Où en est réellement Jok’Air ? Il y a maintenant plus d’un an que l’aventure MZ s’est estompée, et que l’ex-numéro 10 du trio fait marche seul. Si Hache-P et Dehmo ne déméritent pas non plus et proposent chacun du contenu de qualité, Jok’Air a (et aura) toujours concentré autour de sa carrière les spéculations les plus fortes, et ce déjà bien avant le groupe ne se sépare. Aujourd’hui sa situation est assez difficile à évaluer. La productivité est là (3 projets en 2017), et l’estime du milieu pour l’artiste qu’il est semble évidente. Mais on est encore quelques étages en dessous du statut de (pop ou rock)star qu’on pouvait lui envisager. Peu importe, ça prendra le temps que ça prendra. En attendant, Jok’Pololo peut au moins se targuer d’être un guest remarquable en featuring. Son inventaire de collaborations effectuées est déjà bien rempli et il nous a semblé amusant de commencer à classer un peu tout ça. Les règles du jeu sont triviales : seulement des titres où Jok’Air partage l’affiche en tant qu’invité – exit donc les morceaux présents sur ses propres projets (Cigarette avec Alkpote ou Moussa et Sarah avec Emily Perry par exemple).

1- Elle m’a fait ça feat Mac Tyer :

(Banger 3, 2017

L’osmose tout simplement. Dans l’intention déjà, c’est une vraie collaboration. La facilité pour Mac Tyer aurait été de solliciter Jok’Air pour s’illustrer sur un refrain et éventuellement un couplet. Un schéma classique rappeur-chanteur, et ça aurait sans doute fait le job. Mais les deux hommes ont livré un travail bien plus léché. Niché dans la longue tracklist de Banger 3, Elle ma fait ça est titre intense, cru, parfois bestial. Les prises de parole se relaient pour décrire une relation passionnelle, sauvage, qui s’adresse autant à une femme qu’au rap lui-même.

 

2- Morts ou vifs feat Madame Monsieur & Ibrahim Maalouf : 

(Tandem, 2016)

Épaulé par le tandem pop Madame Monsieur et le trompettiste Ibrahim Maalouf, Jok’Air se prête à une revisite officieuse de Bonnie & Clyde. Dans l’énoncé on flirte avec le kamoulox, mais la réalisation est aussi bien magistrale qu’ambitieuse. Tout ce beau monde est au diapason et Jok’Air rayonne dans ce rôle de bandit romantique. Ce titre, sorti à une époque où il était encore estampillé MZ est une bonne raison de croire qu’il a tout à gagner à s’aventurer hors des carcans du rap.

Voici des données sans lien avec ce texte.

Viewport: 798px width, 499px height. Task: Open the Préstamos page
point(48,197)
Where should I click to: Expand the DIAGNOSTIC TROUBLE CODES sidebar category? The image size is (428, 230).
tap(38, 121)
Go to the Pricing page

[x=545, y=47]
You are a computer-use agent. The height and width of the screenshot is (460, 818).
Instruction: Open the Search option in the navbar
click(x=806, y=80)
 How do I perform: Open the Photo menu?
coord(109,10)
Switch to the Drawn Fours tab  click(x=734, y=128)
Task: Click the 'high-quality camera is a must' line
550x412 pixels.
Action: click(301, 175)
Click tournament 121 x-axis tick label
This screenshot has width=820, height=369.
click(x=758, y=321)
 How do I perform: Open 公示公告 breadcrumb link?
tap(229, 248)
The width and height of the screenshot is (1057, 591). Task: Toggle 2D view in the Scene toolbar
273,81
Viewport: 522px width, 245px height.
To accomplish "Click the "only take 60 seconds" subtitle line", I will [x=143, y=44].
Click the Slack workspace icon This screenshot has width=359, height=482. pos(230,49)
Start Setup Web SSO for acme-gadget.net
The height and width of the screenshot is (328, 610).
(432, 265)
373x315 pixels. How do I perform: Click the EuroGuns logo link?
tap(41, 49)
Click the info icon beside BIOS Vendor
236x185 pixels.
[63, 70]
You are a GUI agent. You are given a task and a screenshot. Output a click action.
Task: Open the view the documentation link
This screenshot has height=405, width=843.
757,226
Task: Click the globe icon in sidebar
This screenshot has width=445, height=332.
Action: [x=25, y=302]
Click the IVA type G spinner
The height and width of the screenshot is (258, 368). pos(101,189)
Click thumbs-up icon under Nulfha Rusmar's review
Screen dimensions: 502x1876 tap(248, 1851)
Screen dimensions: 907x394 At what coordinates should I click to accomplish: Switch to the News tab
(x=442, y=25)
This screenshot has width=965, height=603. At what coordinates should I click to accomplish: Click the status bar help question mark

La version live, également très réussie et est à retrouver ici.

 

3- La nuit les étoiles feat Hyacinthe :

(Sarah, 2017)

Hyacinthe et Jok’air c’est une bromance qui remonte aux années lycéesUne alchimie dans la vie qui a été jusqu’ici exploitée à merveille en musique et plus d’une fois. Après Benetton Music’ (que l’on retrouvera un peu plus bas) et Rap Game Nuit sans fin, tous deux en collaboration avec d’autres artistes, La nuit les étoiles marque leur premier véritable tête-à-tête. À cette occasion, quoi de mieux qu’une ballade pour ces deux écorchés du coeur et de l’esprit. Et quelle ballade ! Sur une délicieuse production de Nodey, les deux crooners soignent leur lancinante complainte. Le superbe clip réalisé par Kevin Elamrani-Lince vient compléter le régal de cette excellente connexion.

 

4- Gogo feat Laylow : 

(Digitalova, 2017)

Il y a quelque chose de Quin-Gon Jinn et d’Obi-Wan Kenobi dans cette association. L’ex-Casanova de la MZ est en point de départ du morceau, comme pour ouvrir la voie à son disciple bourré de talent. Jok’Air et Laylow partagent des univers assez similaires et de fait leur complicité apparaît comme très naturelle. Dans un tourbillon de néons et d’effets lumineux, le premier se montre assez sage, tout en maîtrise de son timbre et de son plan de séduction. Là où le toulousain joue plutôt sur la distorsion de sa voix et fait exploser toute son impétuosité. Souhaitons tout de même à Jok’Air un destin moins tragique que l’homme au catogan et sabre vert.

 

5- Benetton Music’ feat Hyacinthe & Aketo :

(Sur la Route de l’Ammour, 2013)

Hyacinthe & Jok’air à nouveau donc. Mais ici la conjoncture était bien différente du morceau pré-cité. On est en 2013, et Benetton Music’ n’a d’autre ambition que de proposer 3:30 de frénésie marécageuse. Pas de refrain, trois couplets bruts. Et tout le monde est venu pour boxer. Jok’air d’abord, bien en jambes, puis Hyacinthe et enfin un certain Aketo – dont le groupe Sniper a aussi connu quelques soucis de cohésion par le passé, comme quoi on ne sait pas toujours reconnaître un mauvais présage quand on en voit un. Qu’importe, le son est une perle. 

 

Jok’Air est un ingrédient à part entière dans la construction d’un morceau. Si la hiérarchie est telle, c’est parce les mieux classés ont eu l’intelligence de penser et de construire les titres avec un investissement majeur de sa part dans la conception. L’erreur est de croire qu’on peut se contenter de lui faire un peu de place sur la fin pour qu’il glisse son refrain envoûtant et/ou son couplet chantonné. Jok’Air a la panoplie artistique suffisante pour ne pas être catalogué et utilisé comme le chanteur-loveur mielleux qu’on enrôle pour son morceau destiné grand public. Parce qu’au mieux on a un semblant de tube correct, et au pire ça donne une soupe prévisible et quelconque. Elle m’a fait ça avec Mac Tyer est l’exemple même de tout ce qu’il faut faire. Benetton Music’ est la preuve  -bien qu’elle date un peu- que l’on peut aussi le solliciter pour jouer des coudes sur des couplets nerveux et pas seulement dans la position du dandy sensuel. Mort ou vifs démontre enfin qu’il est totalement compatible avec des artistes « hors » rap, et que son avénement au niveau supérieur passera sans doute par là.